Your task => Nothing but the lines below from the one that contains "This screenshot has width=1568, height=700." through the one that contains "Image resolution: width=620" should be retyped, exactly and including both ends. Do not include pictures.

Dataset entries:
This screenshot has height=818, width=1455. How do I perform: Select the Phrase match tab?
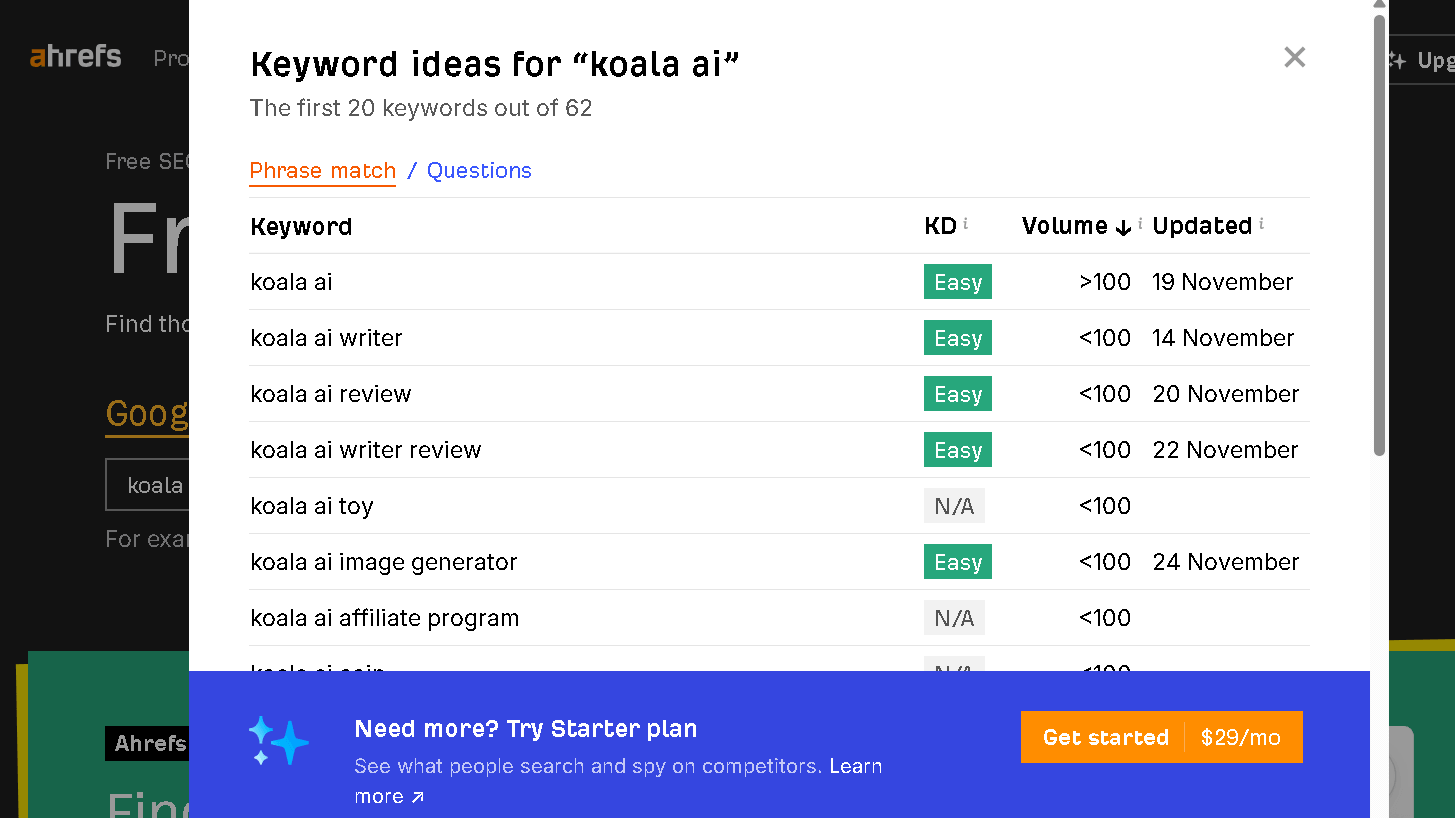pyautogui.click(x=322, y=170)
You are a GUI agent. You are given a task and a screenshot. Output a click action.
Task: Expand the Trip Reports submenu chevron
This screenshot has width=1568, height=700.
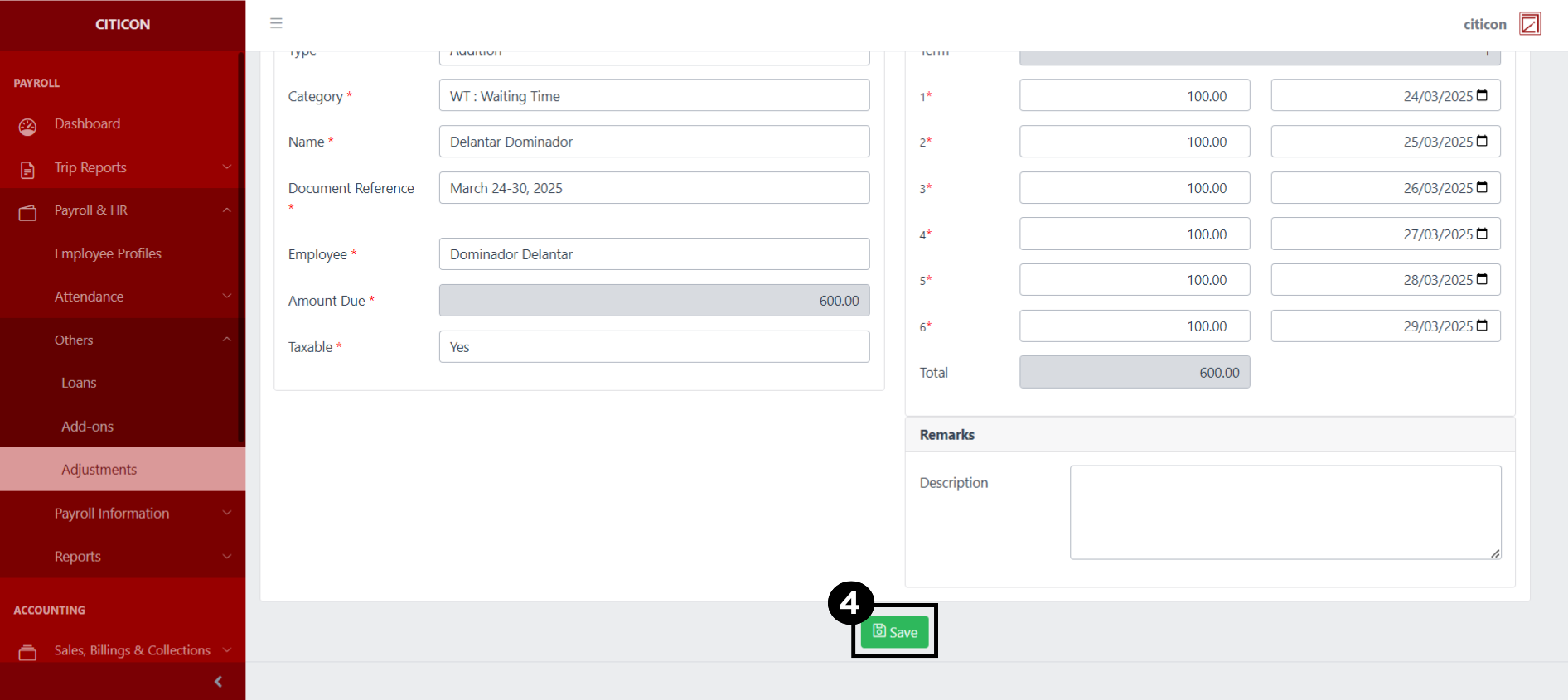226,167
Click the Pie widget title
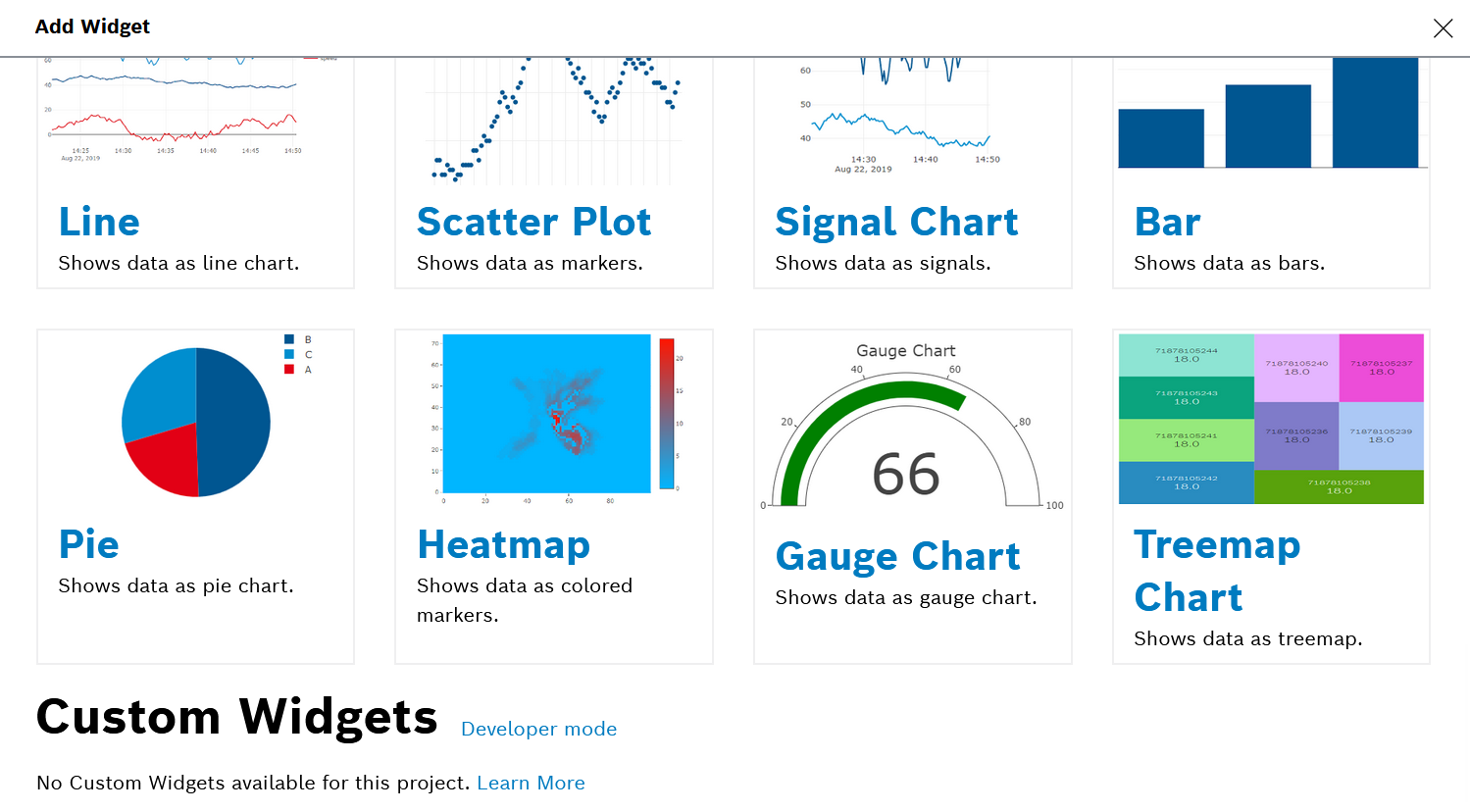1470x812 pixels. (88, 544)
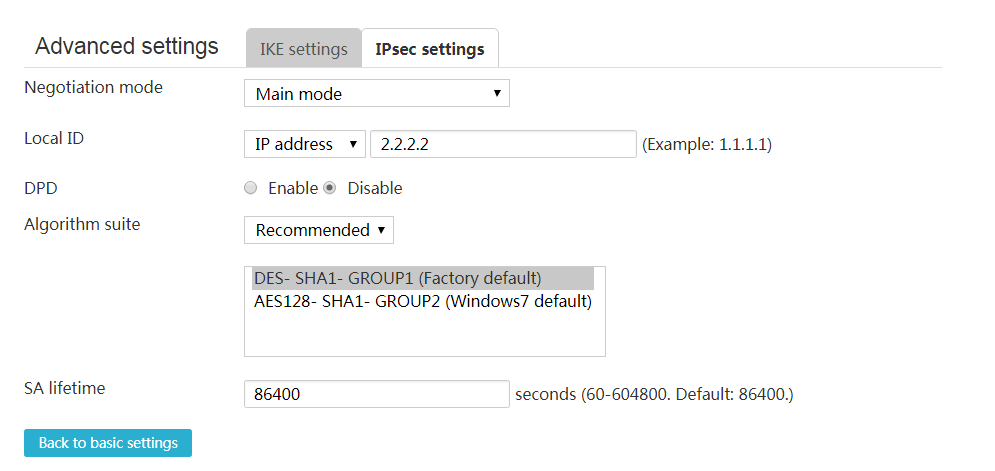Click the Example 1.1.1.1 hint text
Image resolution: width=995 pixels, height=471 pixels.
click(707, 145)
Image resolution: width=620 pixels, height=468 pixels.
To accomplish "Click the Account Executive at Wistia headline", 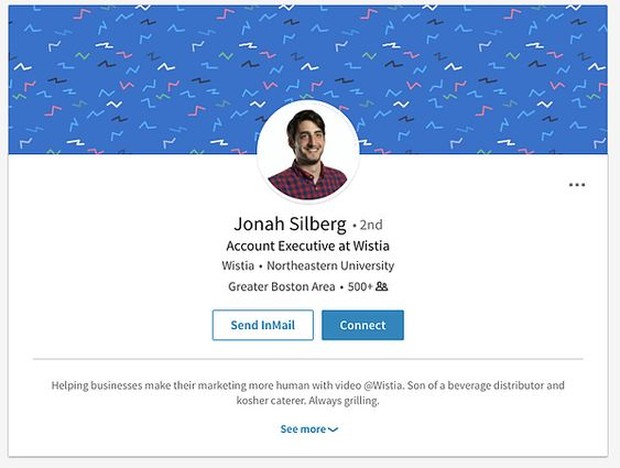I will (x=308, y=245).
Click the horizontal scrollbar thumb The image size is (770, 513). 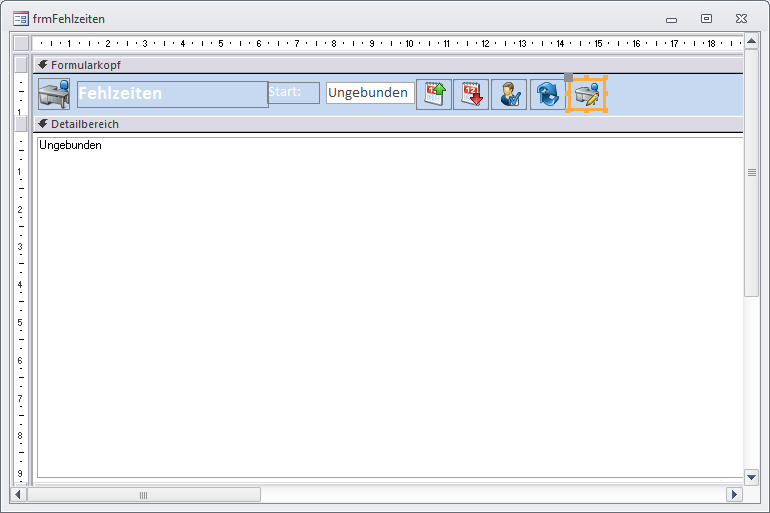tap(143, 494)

Solution to this exercise =>
This screenshot has width=1568, height=700.
226,167
Click the Pie widget title
1470x812 pixels. (88, 544)
Click the Example 1.1.1.1 hint text
Image resolution: width=995 pixels, height=471 pixels.
click(707, 145)
Image resolution: width=620 pixels, height=468 pixels.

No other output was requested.